* **Document passage**:
Would you trust a skinny cook? A stupid teacher? An unscarred stuntman? Read, read, read.
- Critique
In addition to reading what’s published, read what’s unpublished. Join a workshop in your city or an online writer’s group. If you can’t find one you like, start one. Find your peers and read their work. Let them read yours. Learn both to enjoy the writing of your peers and to weigh its merits as art. Tell them what you think. This part works, that part doesn’t, this drew me in, that bored me, this character I loved, that one I didn’t believe for a second, this plotline is overused, that device is brilliant.
As you learn to critique in greater depth and detail, as you become more articulate in expressing the principles of good writing as you understand them, the better you’ll approach your own work with a critical eye. You’ll plot it out better in the beginning and so face fewer blocks when you draft. You’ll have a clearer sense of your characters and their purpose, both as imaginary people and as devices component in your story. You’ll recognize and control how the events and descriptions in your story convey moods and themes to the reader.
Odds are you’ll find a lot of peer review is useless praise, and most of what’s left is undue insult. Odds are you’ll give this kind of critique to others until you find your balance. That’s just how odds work. You pays your money and you takes your chances.
As a critic, keep reading and reviewing and improving at both. Learn to adapt your suggestions for writers of varied temperament and skill level.
As a recipient of critique, thick up your skin. The tone of a critique or of criticism is irrelevant. Your work has no emotion inherent in it that leaps off the page and possesses the reader. It only evokes. If a critic shows emotion, it’s because your work has evoked it, or because the critic came with it to the table. When you accept a critique, first trim away everything except the points made. Then trim the points you don’t find true or helpful. (Do this only after careful reflection, and don’t let your own bias interfere with valid observations.) Use what’s left to improve your work as you see fit. Resist the urge to critique the critic. No ifs ands or buts. Just say thanks.
- Mix It Up
In general we aim to write good stories well. Whenever someone tells me they feel blocked I suggest writing a bad story, or trying to write a story poorly. Naturally the artistic instinct takes over and gets the person writing well despite their so-called block. Works every time.
I’d also suggest this in general, though. Write a bad story poorly. Write a bad story well. Write a good story poorly. It’s important to know the difference. In art the best way of knowing is doing, and contrast is an excellent teacher, if a blunt one.

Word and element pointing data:
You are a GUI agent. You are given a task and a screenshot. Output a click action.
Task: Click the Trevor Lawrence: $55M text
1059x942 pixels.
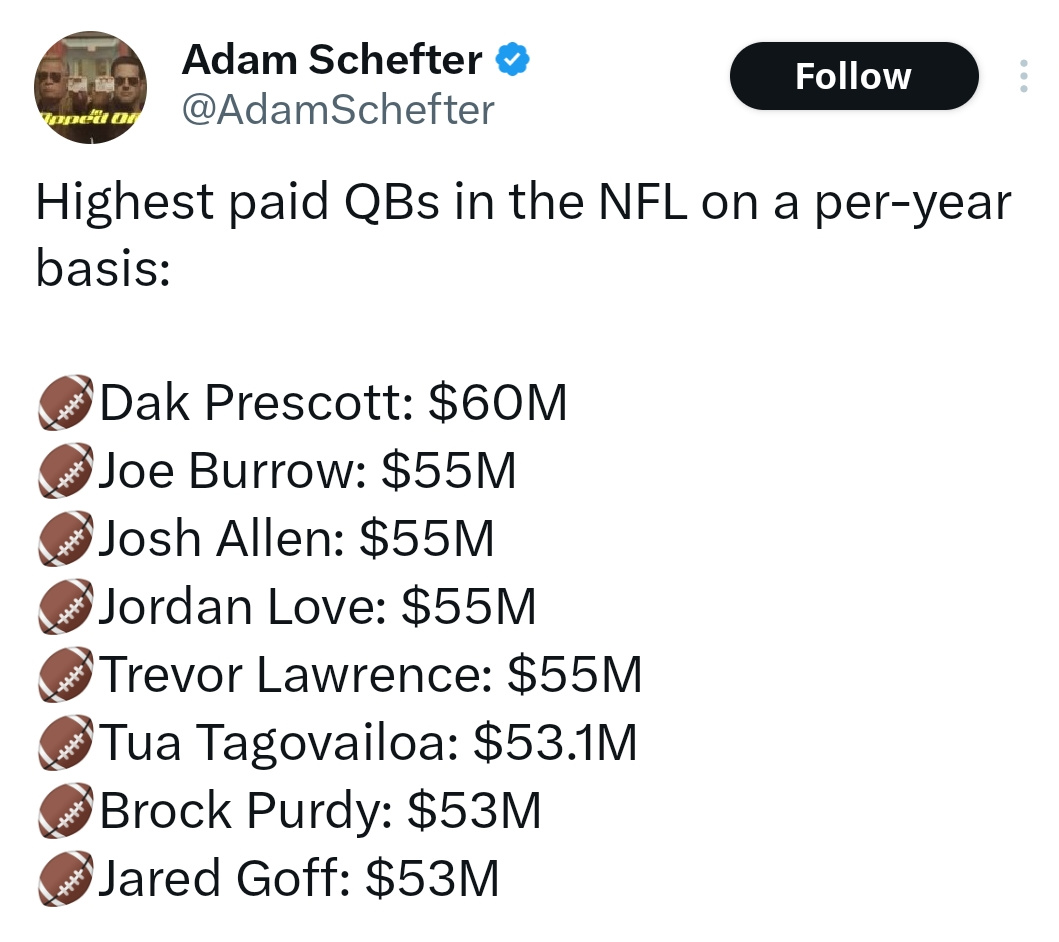coord(371,675)
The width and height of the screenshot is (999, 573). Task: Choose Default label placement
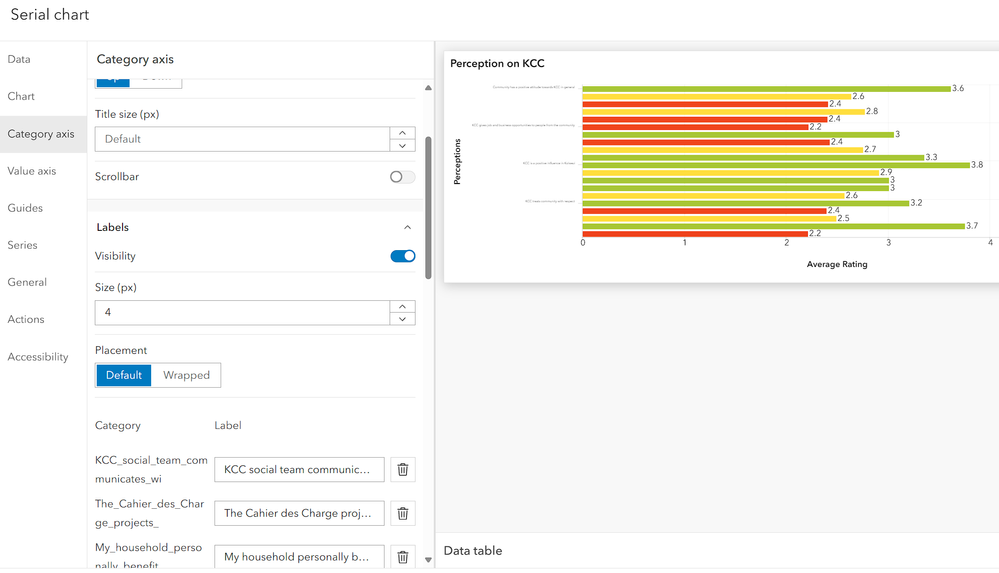(x=124, y=375)
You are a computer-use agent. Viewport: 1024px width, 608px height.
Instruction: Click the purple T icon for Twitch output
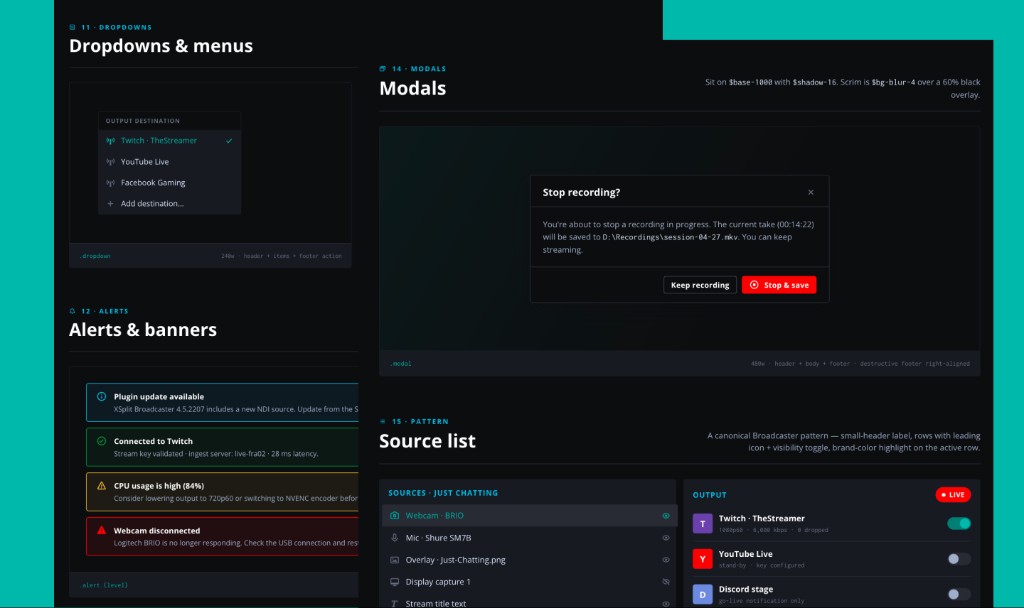tap(703, 523)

* **Exercise instructions**:
1. In the writing advice passage, what should a recipient of critique trim away first when accepting a critique?
2. Translate this sentence from the writing advice passage into Spanish: "Resist the urge to critique the critic."
The data come from a source separate from the writing advice passage.

* **Exercise answers**:
1. Everything except the points made.

2. Resiste la tentación de criticar al crítico.